Influence
Dan Drezner and Henry Farrell have maintained that blogs are very influential. They show evidence that journalists from major newspapers regularly read the most popular blogs. Even blogs with low traffic levels have their day in the sun, when special posts are linked to by the bigger blogs. (Definition — A blog is influential if a blog read by people in elected office or employed at a major publication.)
I would argue that blogs are becoming influential on their own without the help of the big blogs. The trick is specialization. If you carve out your niche of expertise, then when an event occurs, people look to you.

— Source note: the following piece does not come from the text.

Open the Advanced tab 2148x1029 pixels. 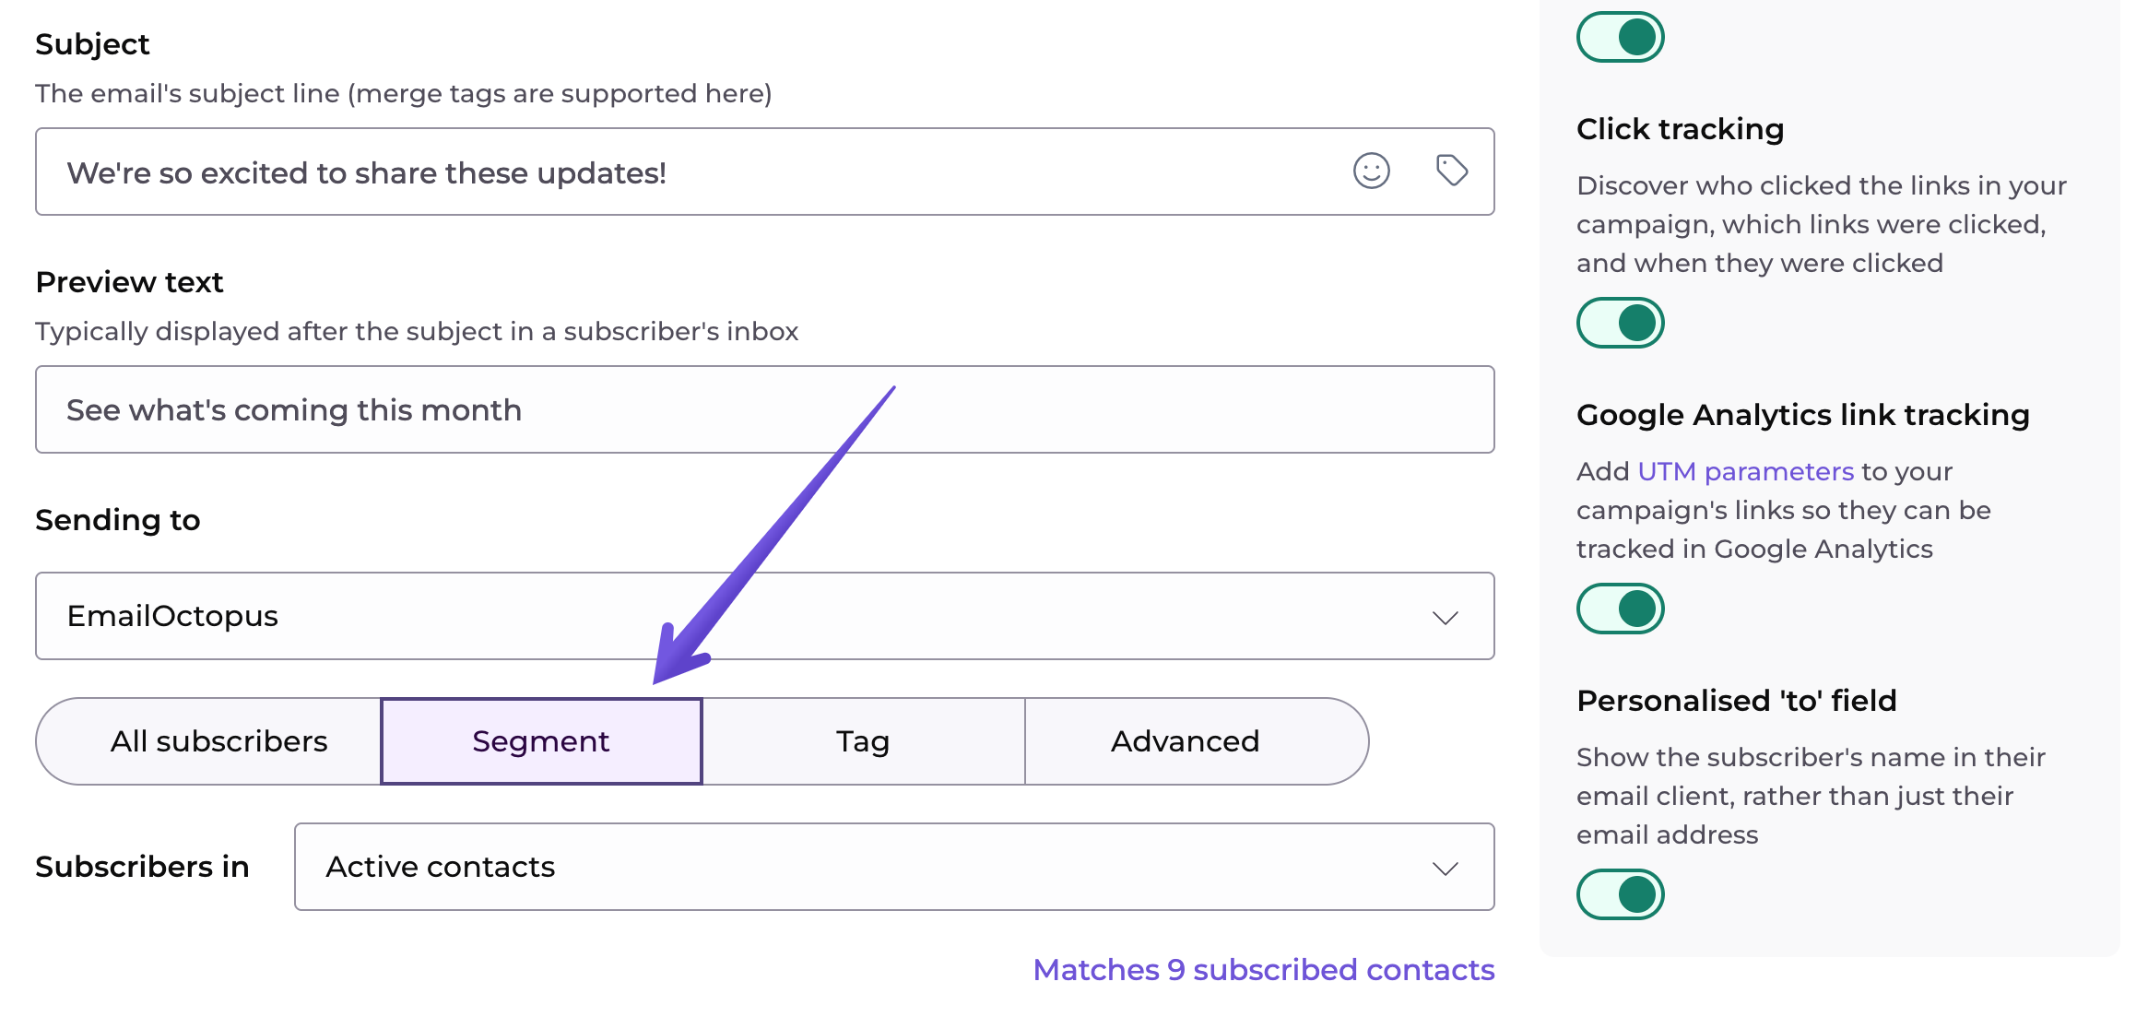click(x=1185, y=741)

When a new book comes out, they look to you for a reaction.
In Sunday’s Times, there was an article on panda bears and how expensive they are to lease from China. Three or four paragraphs in, the journalist refers to the bloggers who specialize in pandas. Who knew there were such a thing? It is becoming common place to refer to the opinion of bloggers in nearly every feature piece or policy specific article in the paper. National-level articles are much less likely to cite bloggers.
Specialization and predictability are two things that I’m not good at, but I must be slowly getting there. When Maureen Dowd’s book came out, people showed up here to see what I was going to say about it. When Linda Hirshman’s article in American Prospect was published, blogger friends sent me the link. People like to see me froth around the mouth.

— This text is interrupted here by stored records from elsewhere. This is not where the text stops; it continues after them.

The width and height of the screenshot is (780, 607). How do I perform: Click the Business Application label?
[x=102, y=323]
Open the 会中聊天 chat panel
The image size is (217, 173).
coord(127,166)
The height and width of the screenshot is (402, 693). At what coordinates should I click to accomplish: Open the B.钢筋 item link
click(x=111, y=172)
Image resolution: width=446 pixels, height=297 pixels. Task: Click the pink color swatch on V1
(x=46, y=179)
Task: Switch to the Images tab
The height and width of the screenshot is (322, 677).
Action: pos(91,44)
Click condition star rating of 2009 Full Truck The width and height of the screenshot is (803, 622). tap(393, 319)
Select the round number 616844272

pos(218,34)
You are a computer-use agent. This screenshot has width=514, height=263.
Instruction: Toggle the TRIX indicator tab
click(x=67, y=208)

This lowly blog has gotten the attention of writers from the New York Times, The Chicago Tribune, The Wall Street Journal and the New York Post. Publicists are sending me books to review. I’m being asked to post information about protests and rallies. I’m totally not worthy.
Of course, we are talking about influence only in terms of political power here. Much harder to measure is the influence of the many amazing, personal blogs.